**WHAT TO WORK ON**
(a) In the interview excerpt about Mudbound, what was the name of the outhouse on the farm?
(b) Copy the interview excerpt about Mudbound word for word, from "KP: It's got" up to and including "have both gifts.".

**DOCUMENT EXCERPT**
#####
KP: OK. So Mudbound came from the farm.

HJ: Well that was the name of their farm. Sorry, I forgot to mention that. Mudbound was the name of the farm and my grandmother coined that name in sarcastic way because you know the river would flood and they would be cut off and the name of the outhouse was Windswept and, you know, they had just a real time of it there and I think they all really bonded together during that time and that's part of what made the story so thrilling for me to hear as a little girl. I mean, I never saw the farm but it was very alive in my mind.

KP: So a lot of the story is part of your life—your family life.

HJ: Well, nobody was murdered in my family. My grandmother did not have a love affair with her brother-in-law. But the actual circumstances of the farm are true. The characters, the more I wrote, quickly became fictional people and were a much more rebellious and strong-willed woman than my grandmother. So the characters are fictional with the exception of Henry who is actually a lot like my grandfather was.

KP: As a writer, is it more difficult—each chapter is told by one of the characters, you weaved them in and out—is that more difficult in writing—I'm not a writer so I respect you for that—is that a more difficult thing to do.

HJ: Oh my yes. I think it's part of why it took me seven years to write the book, was getting each one of those voices distinct, believable, compelling. It was a big challenge.

KP: Well it's compelling. It captures you from page one. I can certainly say that.

HJ: Thank you, I love to hear that.

KP: It's got that mystery to it and I shared with you we read it on our vacation this year and shared it back and forth with our family, and it's really compelling. This morning you stood before more than 2,800 freshman at Appalachian. What was that like, talking about your book, and giving them advice about the future.

HJ: It was really one of the most thrilling experiences I have ever had as an author, I have to say. And I worked very hard on the speech because I felt a real sense of responsibility towards these young people who are just starting out. I just wanted to convey that, you know, it is a winding path and you don't know the future, we are all works in progress and, I don't know, I felt like a rock star. It was pretty incredible.

KP: You are a rock star. You know, you have a lot of people that can write well, and you never know if they can speak well, but you have both gifts.

HJ: I didn't know if I was going to speak well either, so I'm glad that I did.
#####
**RECORDED INFORMATION**
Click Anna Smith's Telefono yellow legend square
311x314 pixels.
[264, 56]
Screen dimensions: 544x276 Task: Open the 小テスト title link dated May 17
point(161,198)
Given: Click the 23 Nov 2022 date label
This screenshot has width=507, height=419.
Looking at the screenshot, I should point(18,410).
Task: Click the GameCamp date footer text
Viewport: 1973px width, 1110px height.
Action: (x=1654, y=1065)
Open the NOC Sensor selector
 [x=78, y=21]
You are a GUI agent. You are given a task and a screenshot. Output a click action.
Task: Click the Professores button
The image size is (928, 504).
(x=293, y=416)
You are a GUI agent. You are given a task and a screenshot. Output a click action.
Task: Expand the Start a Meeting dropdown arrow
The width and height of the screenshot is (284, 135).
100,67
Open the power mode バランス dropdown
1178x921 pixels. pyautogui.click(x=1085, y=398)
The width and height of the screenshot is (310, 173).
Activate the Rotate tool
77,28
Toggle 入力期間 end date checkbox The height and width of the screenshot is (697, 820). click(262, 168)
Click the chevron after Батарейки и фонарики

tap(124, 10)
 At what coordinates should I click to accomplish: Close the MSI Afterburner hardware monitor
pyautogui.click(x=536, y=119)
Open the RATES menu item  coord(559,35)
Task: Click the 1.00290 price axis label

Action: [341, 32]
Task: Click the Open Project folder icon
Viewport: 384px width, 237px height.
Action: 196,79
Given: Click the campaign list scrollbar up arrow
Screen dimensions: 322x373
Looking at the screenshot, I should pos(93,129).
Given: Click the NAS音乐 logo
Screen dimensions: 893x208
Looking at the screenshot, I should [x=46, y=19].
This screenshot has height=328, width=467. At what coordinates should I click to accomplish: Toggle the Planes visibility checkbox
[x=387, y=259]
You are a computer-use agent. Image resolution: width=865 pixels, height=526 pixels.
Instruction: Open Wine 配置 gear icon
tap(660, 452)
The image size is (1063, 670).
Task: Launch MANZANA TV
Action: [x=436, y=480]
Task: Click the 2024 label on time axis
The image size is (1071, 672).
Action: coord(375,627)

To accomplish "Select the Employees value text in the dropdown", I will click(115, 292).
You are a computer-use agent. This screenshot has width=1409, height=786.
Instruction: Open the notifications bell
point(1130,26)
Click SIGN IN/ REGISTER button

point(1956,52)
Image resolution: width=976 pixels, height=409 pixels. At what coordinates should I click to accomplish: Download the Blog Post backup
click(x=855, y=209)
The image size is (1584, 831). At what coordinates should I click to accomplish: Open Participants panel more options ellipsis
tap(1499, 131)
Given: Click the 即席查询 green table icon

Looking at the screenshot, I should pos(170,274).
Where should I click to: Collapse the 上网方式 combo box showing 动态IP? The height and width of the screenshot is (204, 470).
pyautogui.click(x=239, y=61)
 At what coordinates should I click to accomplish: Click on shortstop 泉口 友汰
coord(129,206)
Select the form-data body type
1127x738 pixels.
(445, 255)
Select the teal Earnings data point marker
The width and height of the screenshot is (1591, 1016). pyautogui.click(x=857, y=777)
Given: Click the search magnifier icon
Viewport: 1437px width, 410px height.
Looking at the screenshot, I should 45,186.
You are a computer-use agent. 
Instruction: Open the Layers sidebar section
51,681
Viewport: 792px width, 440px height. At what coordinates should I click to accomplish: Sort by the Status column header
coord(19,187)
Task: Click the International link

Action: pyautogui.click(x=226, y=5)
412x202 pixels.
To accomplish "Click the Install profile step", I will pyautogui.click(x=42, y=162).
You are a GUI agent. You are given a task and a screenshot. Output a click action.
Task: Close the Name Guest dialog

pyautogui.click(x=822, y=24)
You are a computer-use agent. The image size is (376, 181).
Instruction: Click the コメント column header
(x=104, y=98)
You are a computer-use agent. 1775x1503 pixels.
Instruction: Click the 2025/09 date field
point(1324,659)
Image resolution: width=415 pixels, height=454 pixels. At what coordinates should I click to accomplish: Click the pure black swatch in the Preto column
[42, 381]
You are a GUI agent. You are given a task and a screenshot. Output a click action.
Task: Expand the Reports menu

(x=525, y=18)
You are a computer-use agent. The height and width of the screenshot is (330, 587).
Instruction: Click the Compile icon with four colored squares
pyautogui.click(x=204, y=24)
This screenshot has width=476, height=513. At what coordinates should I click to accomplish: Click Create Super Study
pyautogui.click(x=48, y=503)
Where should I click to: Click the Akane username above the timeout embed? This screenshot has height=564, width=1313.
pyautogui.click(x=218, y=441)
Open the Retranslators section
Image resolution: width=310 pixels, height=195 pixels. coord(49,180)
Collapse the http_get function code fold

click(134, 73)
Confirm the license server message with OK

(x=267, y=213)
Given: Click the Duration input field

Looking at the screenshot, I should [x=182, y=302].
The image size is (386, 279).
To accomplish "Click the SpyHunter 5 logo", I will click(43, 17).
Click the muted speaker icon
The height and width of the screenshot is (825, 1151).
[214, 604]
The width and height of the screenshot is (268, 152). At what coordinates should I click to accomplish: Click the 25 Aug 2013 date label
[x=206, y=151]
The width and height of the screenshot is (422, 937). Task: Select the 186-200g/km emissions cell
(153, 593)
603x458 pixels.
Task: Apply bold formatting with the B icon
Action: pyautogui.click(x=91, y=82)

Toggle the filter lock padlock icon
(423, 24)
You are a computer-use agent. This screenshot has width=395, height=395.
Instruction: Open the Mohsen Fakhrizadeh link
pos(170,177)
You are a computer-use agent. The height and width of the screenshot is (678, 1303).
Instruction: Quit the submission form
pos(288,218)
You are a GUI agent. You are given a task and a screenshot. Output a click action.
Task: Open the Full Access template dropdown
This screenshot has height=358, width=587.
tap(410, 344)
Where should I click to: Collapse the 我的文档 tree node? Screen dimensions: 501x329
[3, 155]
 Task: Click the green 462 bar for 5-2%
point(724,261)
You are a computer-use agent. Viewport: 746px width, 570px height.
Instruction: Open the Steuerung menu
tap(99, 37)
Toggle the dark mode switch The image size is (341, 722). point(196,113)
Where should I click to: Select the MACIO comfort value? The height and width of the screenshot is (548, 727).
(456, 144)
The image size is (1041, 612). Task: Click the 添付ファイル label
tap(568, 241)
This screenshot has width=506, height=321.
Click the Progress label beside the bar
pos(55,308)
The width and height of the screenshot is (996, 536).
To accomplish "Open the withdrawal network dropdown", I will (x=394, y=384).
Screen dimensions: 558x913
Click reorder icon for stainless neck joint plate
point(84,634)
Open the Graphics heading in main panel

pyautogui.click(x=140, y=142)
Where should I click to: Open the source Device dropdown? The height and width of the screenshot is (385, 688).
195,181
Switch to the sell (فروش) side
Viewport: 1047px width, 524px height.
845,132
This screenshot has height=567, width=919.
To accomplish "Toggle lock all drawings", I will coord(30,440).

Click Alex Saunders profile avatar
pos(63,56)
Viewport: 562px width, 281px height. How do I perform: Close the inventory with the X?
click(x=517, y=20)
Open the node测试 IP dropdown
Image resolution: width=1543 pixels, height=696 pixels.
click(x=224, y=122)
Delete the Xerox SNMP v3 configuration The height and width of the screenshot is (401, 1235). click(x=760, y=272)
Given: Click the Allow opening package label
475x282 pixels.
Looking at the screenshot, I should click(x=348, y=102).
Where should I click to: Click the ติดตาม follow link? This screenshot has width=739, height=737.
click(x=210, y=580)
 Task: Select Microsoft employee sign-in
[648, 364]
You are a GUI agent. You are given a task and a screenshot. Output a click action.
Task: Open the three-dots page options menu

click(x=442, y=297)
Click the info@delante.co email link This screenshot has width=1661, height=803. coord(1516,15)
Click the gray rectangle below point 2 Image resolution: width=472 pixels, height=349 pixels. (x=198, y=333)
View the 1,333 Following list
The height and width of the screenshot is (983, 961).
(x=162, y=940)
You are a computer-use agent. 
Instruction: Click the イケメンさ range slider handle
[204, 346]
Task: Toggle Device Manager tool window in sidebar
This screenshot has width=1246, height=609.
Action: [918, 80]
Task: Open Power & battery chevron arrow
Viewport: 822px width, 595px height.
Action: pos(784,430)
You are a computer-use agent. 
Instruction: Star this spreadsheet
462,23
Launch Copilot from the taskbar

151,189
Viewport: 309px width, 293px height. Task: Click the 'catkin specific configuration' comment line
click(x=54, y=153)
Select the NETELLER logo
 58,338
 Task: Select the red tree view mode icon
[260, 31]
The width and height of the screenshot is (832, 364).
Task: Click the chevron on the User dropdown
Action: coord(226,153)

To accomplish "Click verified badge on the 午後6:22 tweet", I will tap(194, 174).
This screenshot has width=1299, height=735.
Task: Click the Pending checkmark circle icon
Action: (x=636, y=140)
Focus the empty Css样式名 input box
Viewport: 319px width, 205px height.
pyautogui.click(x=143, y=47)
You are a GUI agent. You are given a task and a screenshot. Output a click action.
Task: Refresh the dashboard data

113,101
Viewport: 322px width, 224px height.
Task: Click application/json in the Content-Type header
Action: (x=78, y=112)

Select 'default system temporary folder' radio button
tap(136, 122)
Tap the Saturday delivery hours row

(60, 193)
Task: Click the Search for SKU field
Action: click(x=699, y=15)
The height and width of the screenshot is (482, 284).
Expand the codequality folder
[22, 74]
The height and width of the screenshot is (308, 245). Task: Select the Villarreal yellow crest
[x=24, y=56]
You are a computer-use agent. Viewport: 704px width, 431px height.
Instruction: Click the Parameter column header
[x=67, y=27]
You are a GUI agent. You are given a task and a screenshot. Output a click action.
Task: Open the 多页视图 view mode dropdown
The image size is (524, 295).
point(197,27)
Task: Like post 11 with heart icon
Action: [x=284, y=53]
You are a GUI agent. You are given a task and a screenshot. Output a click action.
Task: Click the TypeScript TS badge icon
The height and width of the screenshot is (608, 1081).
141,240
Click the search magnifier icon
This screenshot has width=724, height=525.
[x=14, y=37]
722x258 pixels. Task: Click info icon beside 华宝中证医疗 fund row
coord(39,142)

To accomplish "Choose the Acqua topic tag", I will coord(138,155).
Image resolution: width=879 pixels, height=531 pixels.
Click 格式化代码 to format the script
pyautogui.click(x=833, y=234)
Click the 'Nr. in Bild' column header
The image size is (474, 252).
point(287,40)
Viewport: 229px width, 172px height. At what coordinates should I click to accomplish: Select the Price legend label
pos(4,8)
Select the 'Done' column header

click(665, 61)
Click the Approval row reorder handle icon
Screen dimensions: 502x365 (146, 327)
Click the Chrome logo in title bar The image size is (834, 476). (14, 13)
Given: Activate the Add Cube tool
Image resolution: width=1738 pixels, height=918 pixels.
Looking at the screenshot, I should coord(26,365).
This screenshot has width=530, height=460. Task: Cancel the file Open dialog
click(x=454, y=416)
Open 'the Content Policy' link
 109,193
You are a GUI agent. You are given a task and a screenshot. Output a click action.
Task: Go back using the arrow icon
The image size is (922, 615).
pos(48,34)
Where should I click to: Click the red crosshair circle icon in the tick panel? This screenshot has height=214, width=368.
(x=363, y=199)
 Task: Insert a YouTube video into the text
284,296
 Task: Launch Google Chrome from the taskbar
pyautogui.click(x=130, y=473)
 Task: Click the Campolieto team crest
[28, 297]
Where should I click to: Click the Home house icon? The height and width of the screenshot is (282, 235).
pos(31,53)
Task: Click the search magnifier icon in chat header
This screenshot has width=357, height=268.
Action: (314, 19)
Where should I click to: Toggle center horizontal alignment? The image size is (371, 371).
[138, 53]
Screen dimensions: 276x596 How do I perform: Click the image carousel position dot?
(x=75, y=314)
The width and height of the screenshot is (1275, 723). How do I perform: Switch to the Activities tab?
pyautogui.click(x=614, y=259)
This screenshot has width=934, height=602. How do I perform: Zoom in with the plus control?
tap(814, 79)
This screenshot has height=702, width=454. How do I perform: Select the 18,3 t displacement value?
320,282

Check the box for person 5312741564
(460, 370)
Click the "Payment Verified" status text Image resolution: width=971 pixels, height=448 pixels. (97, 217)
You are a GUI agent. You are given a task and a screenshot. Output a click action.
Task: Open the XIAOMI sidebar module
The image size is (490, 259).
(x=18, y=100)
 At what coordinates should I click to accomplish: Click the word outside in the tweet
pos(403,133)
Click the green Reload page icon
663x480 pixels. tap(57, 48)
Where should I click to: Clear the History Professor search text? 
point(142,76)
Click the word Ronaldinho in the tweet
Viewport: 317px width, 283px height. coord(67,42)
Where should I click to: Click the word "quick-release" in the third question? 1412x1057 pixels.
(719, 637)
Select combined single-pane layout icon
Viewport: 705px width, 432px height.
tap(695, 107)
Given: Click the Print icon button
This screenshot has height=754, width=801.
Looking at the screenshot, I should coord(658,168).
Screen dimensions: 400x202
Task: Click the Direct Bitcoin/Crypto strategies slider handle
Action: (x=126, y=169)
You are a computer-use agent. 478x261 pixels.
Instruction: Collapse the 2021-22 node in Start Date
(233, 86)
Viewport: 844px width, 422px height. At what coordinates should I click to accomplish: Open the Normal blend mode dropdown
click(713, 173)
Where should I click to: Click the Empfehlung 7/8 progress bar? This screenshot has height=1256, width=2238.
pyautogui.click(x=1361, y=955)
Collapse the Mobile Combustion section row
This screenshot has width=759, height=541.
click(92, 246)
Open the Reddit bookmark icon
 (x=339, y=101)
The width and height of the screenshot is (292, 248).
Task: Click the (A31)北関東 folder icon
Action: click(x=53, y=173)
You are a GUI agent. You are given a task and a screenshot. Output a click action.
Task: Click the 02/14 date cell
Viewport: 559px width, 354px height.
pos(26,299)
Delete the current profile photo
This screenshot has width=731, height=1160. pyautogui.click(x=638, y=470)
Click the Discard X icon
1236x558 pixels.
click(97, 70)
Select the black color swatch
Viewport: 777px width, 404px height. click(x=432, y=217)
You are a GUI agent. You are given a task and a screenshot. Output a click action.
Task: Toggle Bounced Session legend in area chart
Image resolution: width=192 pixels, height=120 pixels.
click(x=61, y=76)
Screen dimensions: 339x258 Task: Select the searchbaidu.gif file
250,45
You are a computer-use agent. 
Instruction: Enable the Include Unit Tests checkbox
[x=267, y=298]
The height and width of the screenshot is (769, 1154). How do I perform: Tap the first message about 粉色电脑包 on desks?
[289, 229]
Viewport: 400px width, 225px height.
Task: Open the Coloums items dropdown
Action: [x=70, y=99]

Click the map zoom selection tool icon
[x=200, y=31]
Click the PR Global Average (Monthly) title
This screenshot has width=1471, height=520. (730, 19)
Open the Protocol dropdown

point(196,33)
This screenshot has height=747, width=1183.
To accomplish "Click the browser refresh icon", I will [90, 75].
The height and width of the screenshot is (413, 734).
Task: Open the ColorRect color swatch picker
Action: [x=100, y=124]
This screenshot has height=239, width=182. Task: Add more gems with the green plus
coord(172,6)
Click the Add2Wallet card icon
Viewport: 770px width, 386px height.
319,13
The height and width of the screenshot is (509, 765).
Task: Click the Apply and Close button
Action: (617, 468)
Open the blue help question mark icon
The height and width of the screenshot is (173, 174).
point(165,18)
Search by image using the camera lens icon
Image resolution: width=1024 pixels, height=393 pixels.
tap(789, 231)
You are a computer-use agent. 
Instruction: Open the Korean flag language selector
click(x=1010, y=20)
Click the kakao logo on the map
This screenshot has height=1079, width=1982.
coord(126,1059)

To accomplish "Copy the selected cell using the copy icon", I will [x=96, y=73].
#####
**ANSWERS PROVIDED**
(a) Windswept

(b)
KP: It's got that mystery to it and I shared with you we read it on our vacation this year and shared it back and forth with our family, and it's really compelling. This morning you stood before more than 2,800 freshman at Appalachian. What was that like, talking about your book, and giving them advice about the future.

HJ: It was really one of the most thrilling experiences I have ever had as an author, I have to say. And I worked very hard on the speech because I felt a real sense of responsibility towards these young people who are just starting out. I just wanted to convey that, you know, it is a winding path and you don't know the future, we are all works in progress and, I don't know, I felt like a rock star. It was pretty incredible.

KP: You are a rock star. You know, you have a lot of people that can write well, and you never know if they can speak well, but you have both gifts.